By Rodrigo Garcia |
Rosario (Argentina), (EFE).- Bottles, bills, pocket mirrors or stickers, some of them 150 years old. Entering the house of the Argentine artist Julio Rayón, in Rosario, is like traveling back in time through collections that, mixed with his sculptures and drawings, make the house a particular museum.
“I wish I had more walls to be able to put more things,” says this cartoonist, engraver and sculptor from the Cordoba town of Cosquín in 1949, but settled in the city of Leo Messi since he was young.
A lover for decades of “all strange and old things”, such as the drink bottles -all from before 1950- that he has placed around the house, his collection of figurines, as they call chromes in Argentina, is undoubtedly one of the ones that took the longest.
«There are many years chasing albums, and loose figurines. With which something very interesting was established, because I was also able to recover my own childhood, the childhood of my friends and of older people who, incredibly, when they saw the little figures of their childhood, who had lost them in their memory, would even run away. to cry, because they bring back lost memories,” he says.
Made of metal and paper, in black and white or colour, of famous people, animals, technological advances, stamps, flags, erotic themes or, of course, footballers. Rayón has some 1,600 collections of stickers.
“Of primitive figurines, as collectors say, I have French ones from the years 1850-60, and in Argentina the primitive ones appear in approximately 1880,” he specifies about his oldest copies.
And it shows small advertising signs for shops in Rosario, from around 1880, which, as was the case at the beginning of everything, were not made to be stickers, but rather children put them together and glued them because their colors struck them: «The most beautiful figurines The old ones are the ones that have caught my attention the most. And after when I was a child », he affirms.
Rayón remarks that, although he has material from other places, it is that of his country that interests him the most, “because Argentina itself is already incomprehensible.”
Football
Despite the fact that the themes embodied in the stickers are infinite since the tradition arose two centuries ago -with the impulse that the invention of chromolithography brought about-, footballers are usually the center of attention.
“Football albums only appeared in the 1930s. Before, they competed with motorists, cyclists, and before that with bullfighters, who came from Spain (…) and slowly football took over the entire scene,” he says. Rayón, which reveals that the stamps of the early 20th century used to be supplied together with candies or cigarettes.
For example, you can see the faces of figures like Antonio Alberino, who won the first division championships with Boca Juniors in 1930 and 1931, or Pedro Marassi, who played for River in 1931 and only played one game for Boca in 1933.
Or Alfredo Santiago Gaspari, who came to Boca from Chacarita, went through Atlanta and returned to Boca in 1941, or Bernardo Gandulla, also a ‘xeneize’, who also went through Ferro, Vasco Da Gama and Atlanta.
As a curiosity, Rayón preserves the 1951 album “Figuritas Cola”, with motorists or soccer players and a first page dedicated to the then president, Juan Domingo Perón, and the first lady, Eva Perón.
Another example is an album “PO-PO” from the 40s, with the pilots Juan Manuel Fangio, Juan Gálvez and Domingo Marimón on the cover; one of “The Avenger”, with circular stickers, and the one dedicated to “El gordo y el flaco”, with small figurines as a puzzle of scenes from his films.
a life of art
Asked about how he buys his trading cards, Rayón acknowledges that the internet has opened up a world that anyone can access, but he highlights the “flea markets” in big cities, where “something can always appear”, as well as the value of exchanging with friends and contacts.
«When one begins to collect, it is very anxious. He wants everything, everything, everything and he searches, searches, searches. Over time, as in my case, the anxiety passes », he reveals.
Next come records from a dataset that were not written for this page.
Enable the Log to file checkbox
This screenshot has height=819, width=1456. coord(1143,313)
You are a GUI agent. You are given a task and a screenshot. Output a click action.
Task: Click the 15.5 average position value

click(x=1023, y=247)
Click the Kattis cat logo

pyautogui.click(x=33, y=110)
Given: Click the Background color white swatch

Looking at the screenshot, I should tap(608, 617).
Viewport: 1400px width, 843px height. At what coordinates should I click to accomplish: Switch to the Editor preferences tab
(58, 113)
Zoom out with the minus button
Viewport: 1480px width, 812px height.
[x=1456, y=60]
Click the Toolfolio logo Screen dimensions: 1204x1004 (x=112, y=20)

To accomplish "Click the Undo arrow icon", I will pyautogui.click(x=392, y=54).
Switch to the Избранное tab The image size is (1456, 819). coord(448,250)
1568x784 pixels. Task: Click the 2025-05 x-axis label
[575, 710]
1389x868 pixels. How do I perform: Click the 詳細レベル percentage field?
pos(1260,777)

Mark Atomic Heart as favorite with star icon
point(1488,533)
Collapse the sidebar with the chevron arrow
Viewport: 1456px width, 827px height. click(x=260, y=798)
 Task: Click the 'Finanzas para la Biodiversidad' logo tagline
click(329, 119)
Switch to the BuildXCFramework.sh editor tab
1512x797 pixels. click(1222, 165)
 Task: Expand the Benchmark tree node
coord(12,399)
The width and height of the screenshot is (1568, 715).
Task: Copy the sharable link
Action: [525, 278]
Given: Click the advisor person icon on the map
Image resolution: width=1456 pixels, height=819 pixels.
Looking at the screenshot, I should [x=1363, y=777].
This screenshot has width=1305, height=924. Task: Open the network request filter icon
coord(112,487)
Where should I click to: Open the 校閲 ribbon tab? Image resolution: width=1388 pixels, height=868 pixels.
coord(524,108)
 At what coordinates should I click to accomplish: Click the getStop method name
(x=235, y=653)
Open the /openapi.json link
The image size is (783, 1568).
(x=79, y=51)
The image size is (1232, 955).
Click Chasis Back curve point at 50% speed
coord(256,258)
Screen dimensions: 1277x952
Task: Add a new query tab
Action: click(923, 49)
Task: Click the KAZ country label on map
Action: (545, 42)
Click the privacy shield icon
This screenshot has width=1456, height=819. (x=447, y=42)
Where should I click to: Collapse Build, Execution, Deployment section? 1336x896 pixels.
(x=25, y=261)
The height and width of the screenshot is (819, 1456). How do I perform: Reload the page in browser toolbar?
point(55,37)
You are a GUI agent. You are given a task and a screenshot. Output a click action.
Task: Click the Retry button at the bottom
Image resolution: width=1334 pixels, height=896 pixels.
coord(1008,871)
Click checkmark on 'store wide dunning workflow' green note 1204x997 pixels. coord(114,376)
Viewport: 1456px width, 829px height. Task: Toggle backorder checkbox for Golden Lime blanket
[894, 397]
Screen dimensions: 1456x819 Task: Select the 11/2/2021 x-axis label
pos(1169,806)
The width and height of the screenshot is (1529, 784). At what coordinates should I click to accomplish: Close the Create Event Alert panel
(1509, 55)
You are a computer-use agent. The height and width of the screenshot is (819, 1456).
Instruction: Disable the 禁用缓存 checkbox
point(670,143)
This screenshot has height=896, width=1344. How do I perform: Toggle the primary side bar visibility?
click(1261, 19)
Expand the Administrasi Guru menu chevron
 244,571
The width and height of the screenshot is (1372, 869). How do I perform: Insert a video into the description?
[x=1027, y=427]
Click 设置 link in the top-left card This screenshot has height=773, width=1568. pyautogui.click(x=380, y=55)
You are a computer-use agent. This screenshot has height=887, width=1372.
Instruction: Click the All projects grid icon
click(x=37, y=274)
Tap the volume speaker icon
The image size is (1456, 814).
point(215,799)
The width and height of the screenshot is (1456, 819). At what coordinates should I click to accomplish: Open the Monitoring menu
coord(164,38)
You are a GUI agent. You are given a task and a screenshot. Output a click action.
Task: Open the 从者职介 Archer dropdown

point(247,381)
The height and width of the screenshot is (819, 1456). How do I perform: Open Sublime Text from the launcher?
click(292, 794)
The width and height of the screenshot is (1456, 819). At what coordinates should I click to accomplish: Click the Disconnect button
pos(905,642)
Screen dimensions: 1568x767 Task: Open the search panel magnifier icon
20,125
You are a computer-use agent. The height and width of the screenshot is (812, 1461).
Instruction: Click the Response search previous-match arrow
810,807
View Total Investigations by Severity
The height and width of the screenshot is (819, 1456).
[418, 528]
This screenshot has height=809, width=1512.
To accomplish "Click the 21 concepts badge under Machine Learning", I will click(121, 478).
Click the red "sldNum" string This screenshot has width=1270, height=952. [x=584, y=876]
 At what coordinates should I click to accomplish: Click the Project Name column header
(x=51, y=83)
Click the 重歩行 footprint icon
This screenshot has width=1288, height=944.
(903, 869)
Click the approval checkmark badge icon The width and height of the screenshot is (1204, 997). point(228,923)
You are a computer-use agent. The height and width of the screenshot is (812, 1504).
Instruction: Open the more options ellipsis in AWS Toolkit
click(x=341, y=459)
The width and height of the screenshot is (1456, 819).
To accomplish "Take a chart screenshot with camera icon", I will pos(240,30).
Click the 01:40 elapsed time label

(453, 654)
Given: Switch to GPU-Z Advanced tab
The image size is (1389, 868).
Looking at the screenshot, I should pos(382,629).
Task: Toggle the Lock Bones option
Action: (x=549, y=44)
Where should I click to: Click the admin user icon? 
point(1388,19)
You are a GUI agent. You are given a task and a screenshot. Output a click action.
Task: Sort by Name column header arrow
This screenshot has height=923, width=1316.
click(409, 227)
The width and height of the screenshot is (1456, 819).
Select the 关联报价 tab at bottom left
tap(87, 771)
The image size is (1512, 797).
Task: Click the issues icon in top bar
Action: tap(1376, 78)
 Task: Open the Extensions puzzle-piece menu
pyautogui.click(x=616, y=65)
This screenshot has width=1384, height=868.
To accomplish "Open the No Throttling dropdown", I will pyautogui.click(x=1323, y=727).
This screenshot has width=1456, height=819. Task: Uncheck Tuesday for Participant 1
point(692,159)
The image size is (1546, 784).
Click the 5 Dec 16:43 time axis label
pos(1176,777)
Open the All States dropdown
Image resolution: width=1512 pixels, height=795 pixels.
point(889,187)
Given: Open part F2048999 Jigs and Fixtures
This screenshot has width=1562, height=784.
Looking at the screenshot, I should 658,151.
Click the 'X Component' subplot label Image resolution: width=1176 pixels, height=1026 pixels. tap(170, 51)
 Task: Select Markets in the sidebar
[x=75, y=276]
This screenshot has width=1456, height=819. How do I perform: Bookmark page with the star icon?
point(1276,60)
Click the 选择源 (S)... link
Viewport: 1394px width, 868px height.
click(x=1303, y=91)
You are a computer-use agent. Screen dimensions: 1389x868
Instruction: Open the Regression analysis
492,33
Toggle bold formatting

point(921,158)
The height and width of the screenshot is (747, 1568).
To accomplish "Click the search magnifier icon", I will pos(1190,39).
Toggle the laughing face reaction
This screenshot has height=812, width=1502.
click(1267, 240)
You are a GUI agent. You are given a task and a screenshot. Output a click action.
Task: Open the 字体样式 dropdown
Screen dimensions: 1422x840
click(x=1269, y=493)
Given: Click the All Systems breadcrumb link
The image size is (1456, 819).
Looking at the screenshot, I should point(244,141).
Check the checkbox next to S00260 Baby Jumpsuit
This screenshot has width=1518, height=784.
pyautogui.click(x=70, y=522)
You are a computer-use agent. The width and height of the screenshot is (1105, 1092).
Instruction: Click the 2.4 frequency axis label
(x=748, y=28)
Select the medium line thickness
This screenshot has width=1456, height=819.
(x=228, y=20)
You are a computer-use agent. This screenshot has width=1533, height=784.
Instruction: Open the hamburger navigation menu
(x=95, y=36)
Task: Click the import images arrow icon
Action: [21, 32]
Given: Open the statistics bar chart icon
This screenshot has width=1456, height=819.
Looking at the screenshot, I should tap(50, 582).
Julio, whose wife is the poet Patricia Cuaranta, was director of the Museum of the City of Rosario, creator of the Higher School of Museology, professor of Fine Arts and became, among other positions, Undersecretary of Culture of the Municipality of Rosario.
With his paintings and sculptures, he has participated in countless exhibitions and received many awards, with a no less interesting personal life: during the last dictatorship (1976-1983), he and his partner at the time spent 14 months in prison, where their daughter was born. son.
After being released, they went into exile in Brazil and returned to Argentina in 1979: experiences that marked his life and forever inspired him as an artist.